Brooker has a certain amount of frustration with the leaders in tech. "It's felt like tech companies have for years just put this stuff out there," he says. "And they distance themselves from the effects of their product effectively by saying, 'Oh, we're just offering a service.' "
Brooker sees each new technology more like an untested drug waiting to launch us on a very bad trip. Each episode of "Black Mirror" is like its own laboratory testing a technology that is already out, but pushing it by mixing in common human behaviors and desires.
In one episode, everyone ranks one another on how well they interact socially in real time. It's like Yelp on steroids. The result is a nightmare society — every smile is forced; it's impossible to be honest with anyone.
In another episode, a grieving women hires a service that scans social media and other accounts of her deceased lover. It uses the information to bring him back as a humanoid robot. He speaks and responds almost exactly like the man she lost. And in case you're wondering: Such technology is already in the works.

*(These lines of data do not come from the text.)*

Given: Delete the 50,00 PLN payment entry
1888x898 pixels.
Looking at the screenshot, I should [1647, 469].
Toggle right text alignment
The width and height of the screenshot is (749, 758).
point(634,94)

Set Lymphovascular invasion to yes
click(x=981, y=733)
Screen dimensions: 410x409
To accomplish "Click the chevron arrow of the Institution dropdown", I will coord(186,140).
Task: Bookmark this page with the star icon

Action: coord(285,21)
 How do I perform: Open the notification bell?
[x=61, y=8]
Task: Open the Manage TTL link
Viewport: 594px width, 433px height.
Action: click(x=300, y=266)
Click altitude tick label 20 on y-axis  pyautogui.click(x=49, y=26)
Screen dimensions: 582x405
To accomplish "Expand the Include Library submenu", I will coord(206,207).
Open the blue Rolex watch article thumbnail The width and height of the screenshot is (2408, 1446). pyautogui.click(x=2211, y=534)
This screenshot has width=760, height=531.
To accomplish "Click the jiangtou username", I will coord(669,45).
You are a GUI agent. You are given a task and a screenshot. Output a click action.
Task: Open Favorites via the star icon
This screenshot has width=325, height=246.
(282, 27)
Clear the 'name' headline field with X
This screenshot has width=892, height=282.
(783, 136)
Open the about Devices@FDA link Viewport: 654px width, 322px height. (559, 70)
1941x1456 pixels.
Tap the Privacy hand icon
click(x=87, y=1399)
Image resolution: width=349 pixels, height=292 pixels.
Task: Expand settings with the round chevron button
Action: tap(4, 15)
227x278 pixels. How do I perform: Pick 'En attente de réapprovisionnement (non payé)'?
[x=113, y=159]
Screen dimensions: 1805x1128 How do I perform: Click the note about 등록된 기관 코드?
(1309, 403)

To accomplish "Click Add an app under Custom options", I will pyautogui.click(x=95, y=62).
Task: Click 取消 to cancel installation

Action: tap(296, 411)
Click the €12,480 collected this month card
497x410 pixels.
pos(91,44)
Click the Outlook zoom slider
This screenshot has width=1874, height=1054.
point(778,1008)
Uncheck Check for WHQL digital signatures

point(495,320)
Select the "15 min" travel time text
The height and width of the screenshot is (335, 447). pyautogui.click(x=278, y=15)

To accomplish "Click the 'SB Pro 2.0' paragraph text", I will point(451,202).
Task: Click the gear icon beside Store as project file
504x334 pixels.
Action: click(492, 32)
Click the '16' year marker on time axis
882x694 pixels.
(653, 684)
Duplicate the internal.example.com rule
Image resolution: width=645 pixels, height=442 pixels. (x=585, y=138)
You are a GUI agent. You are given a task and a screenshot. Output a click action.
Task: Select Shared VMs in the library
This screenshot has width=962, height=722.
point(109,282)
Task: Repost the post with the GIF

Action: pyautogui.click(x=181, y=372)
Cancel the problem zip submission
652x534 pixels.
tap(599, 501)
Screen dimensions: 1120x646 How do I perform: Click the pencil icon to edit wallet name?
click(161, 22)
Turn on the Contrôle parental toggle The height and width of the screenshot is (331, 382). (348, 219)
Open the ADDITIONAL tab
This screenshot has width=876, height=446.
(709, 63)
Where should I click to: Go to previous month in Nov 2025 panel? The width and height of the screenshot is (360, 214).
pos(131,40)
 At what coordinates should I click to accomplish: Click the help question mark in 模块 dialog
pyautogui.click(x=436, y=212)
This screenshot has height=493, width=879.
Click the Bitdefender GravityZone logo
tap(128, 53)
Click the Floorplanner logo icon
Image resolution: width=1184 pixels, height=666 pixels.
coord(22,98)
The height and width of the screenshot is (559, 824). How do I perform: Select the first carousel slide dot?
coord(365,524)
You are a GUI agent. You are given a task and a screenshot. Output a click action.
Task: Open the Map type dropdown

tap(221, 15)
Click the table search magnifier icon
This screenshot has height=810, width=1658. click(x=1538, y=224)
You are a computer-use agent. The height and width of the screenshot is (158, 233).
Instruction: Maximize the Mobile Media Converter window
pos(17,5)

Brooker says he does admire inventors. He knows he could never be one.
"I could scarcely have invented the shoe," Brooker says. "I'd be worrying that that would restrict your feet."
There is a kind of optimism that it takes to be an inventor. But the father of the Internet thinks inventors need the artists.
"It's the mind-stretching practice of trying to think what the implications of technology will be that makes me enjoy science fiction," Cerf says. "It teaches me that when you're inventing something you should try to think about what the consequences might be."
The artists are the ones who recognize a fundamental truth: Human nature hasn't changed much since Shakespeare's time, no matter what fancy new tools you give us.